• _Data for this task_
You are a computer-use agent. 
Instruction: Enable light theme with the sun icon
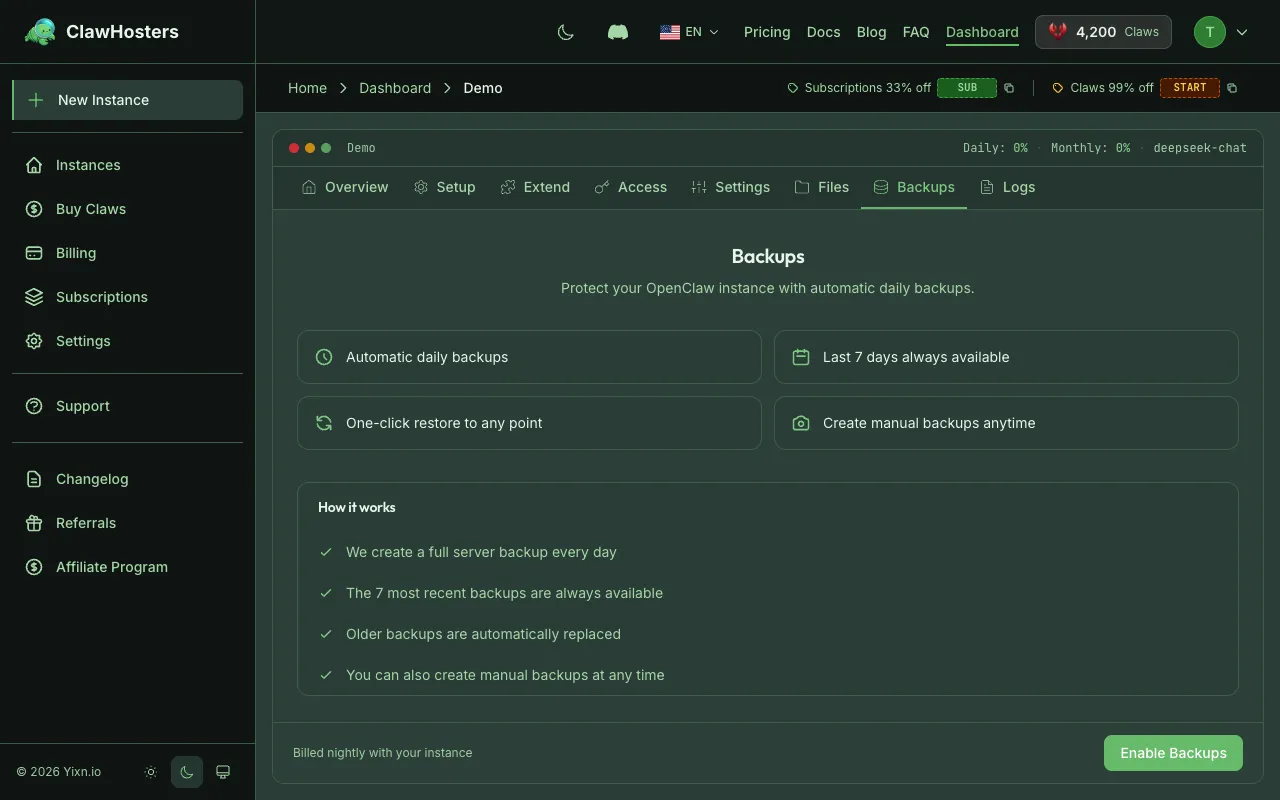pos(150,772)

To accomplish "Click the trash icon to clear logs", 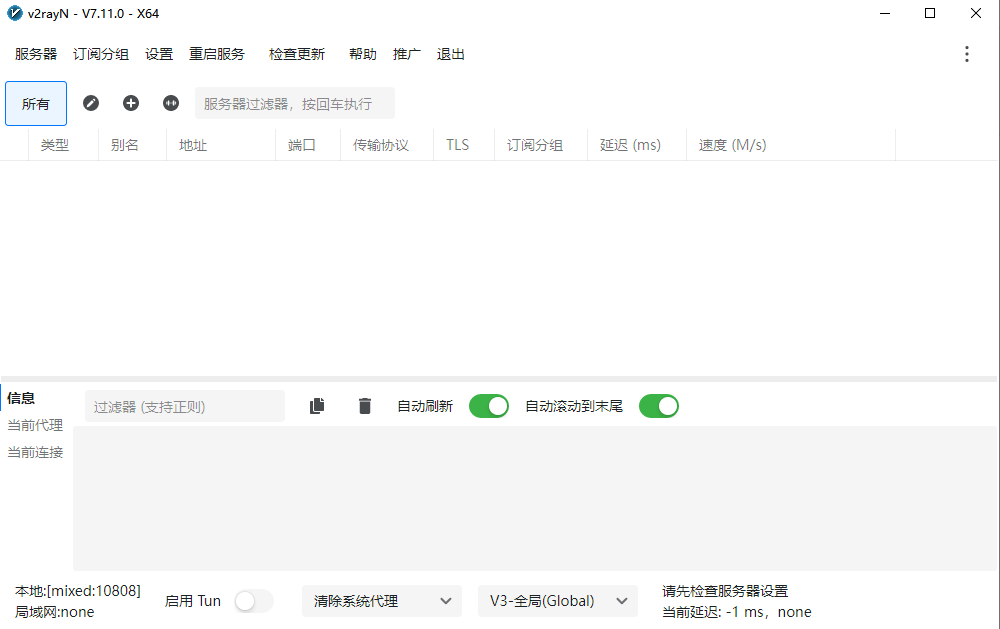I will tap(365, 406).
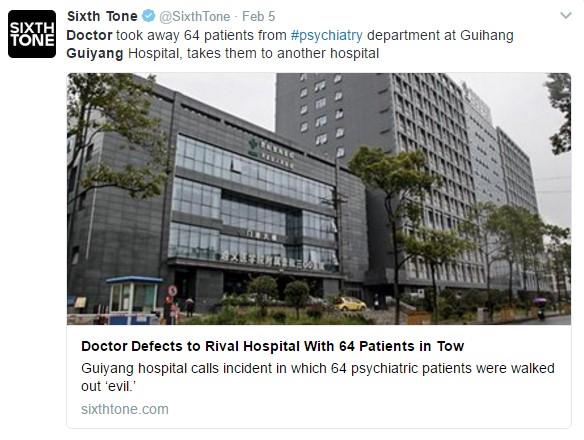
Task: Click the yellow taxi in the photo
Action: click(350, 304)
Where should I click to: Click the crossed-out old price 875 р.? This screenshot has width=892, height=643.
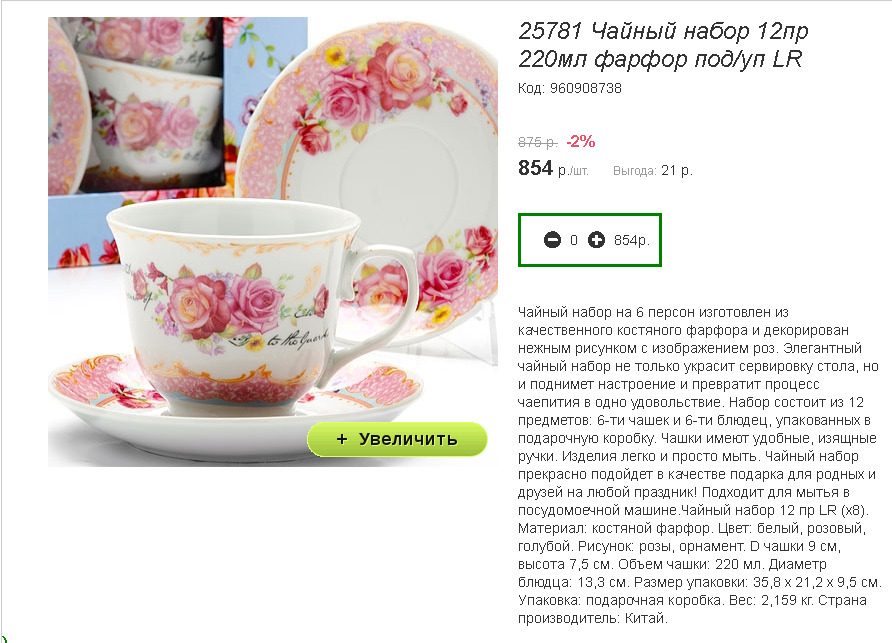pos(538,142)
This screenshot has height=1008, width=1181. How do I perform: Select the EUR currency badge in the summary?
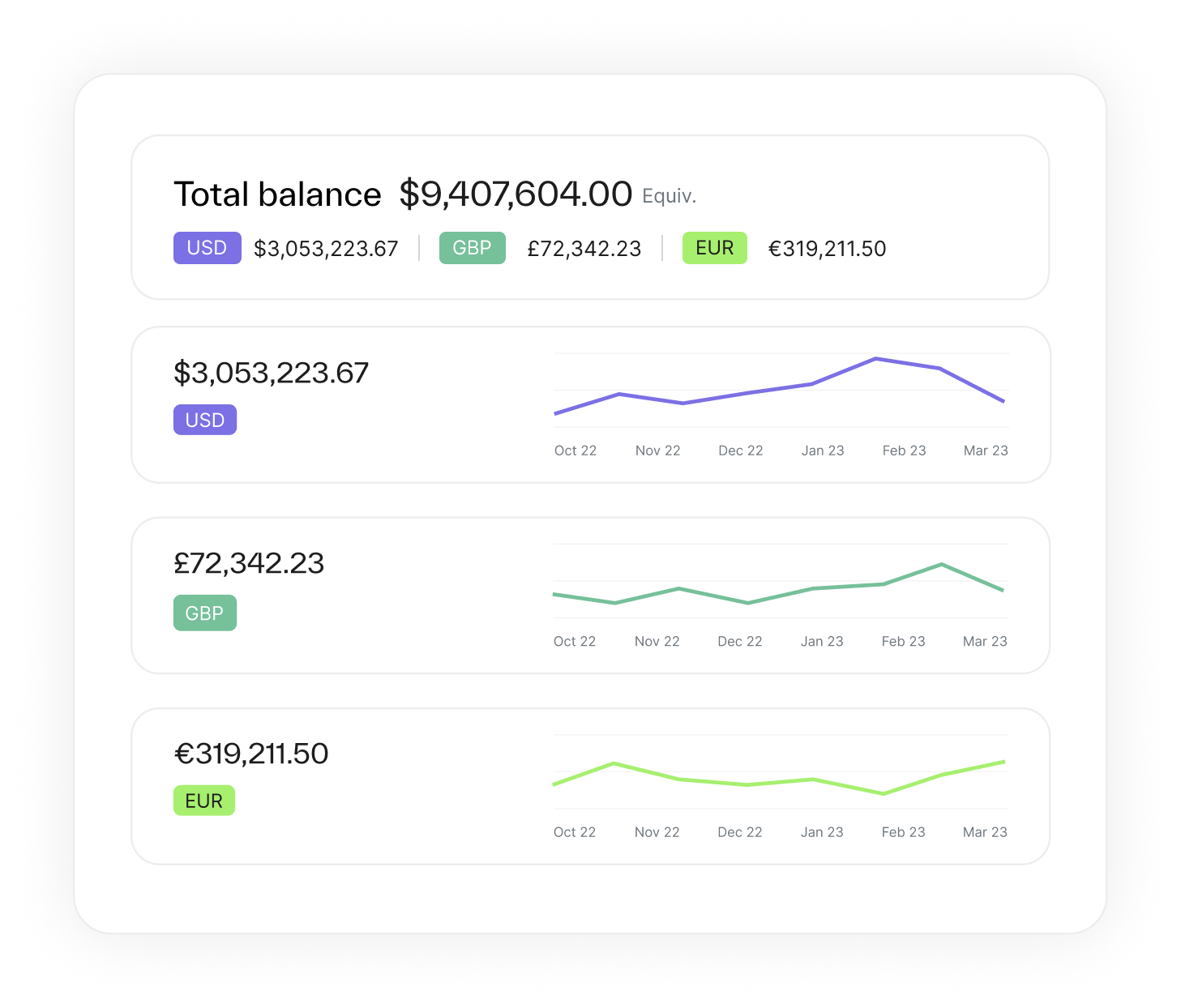714,248
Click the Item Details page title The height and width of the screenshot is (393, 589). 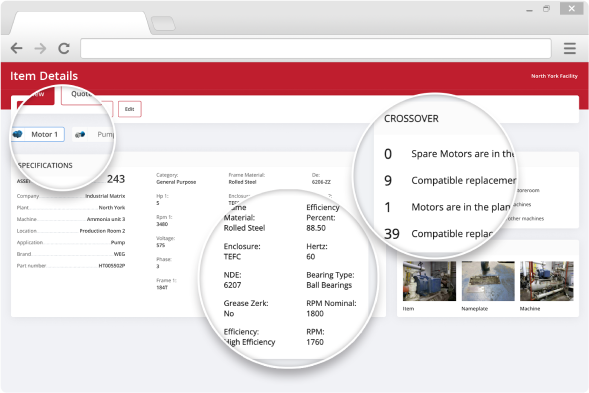click(x=44, y=76)
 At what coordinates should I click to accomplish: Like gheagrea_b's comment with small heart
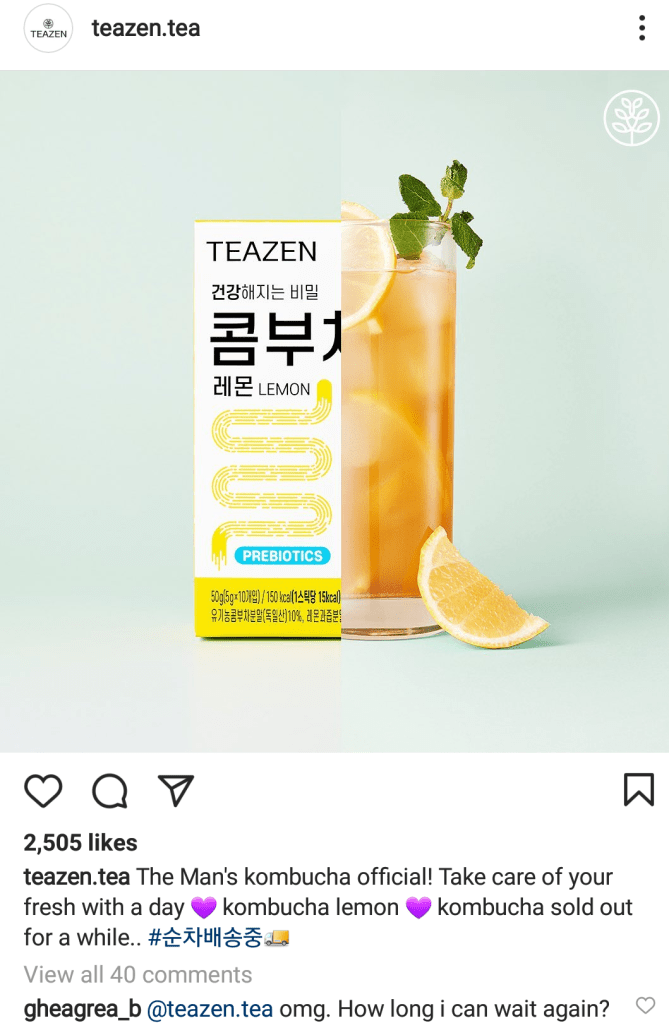click(x=645, y=1005)
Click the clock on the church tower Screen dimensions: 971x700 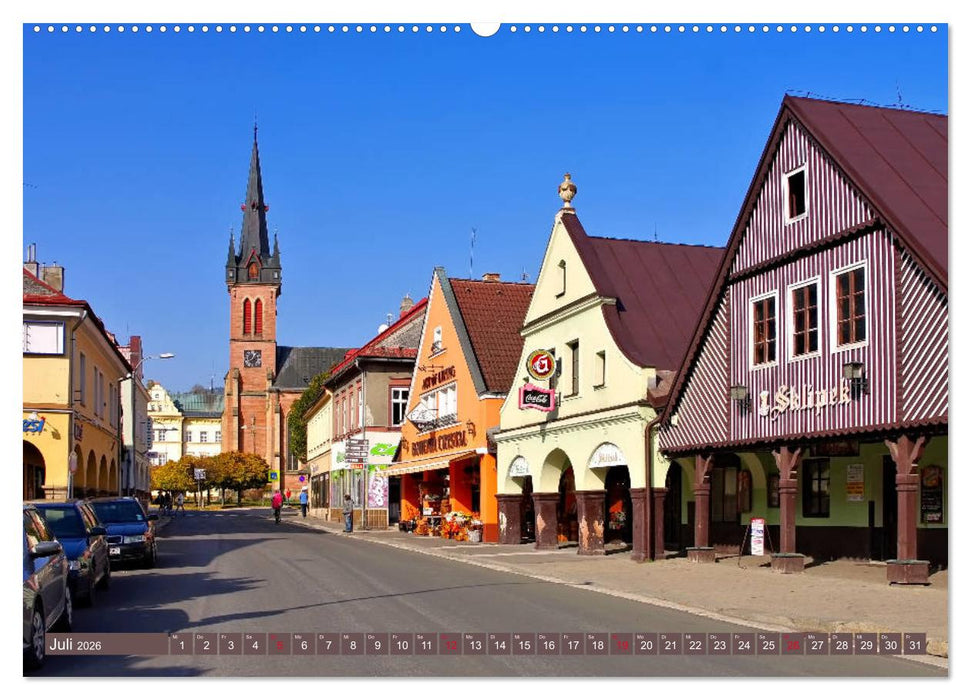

• _Task instructions_
Everything from the line with "At what coordinates" through the end of the records is to be repeated exactly. The pictures are not.

• _Completed exercise_
 At what coordinates should I click to accomplish: Like gheagrea_b's comment with small heart
click(x=645, y=1005)
Click the clock on the church tower Screen dimensions: 971x700 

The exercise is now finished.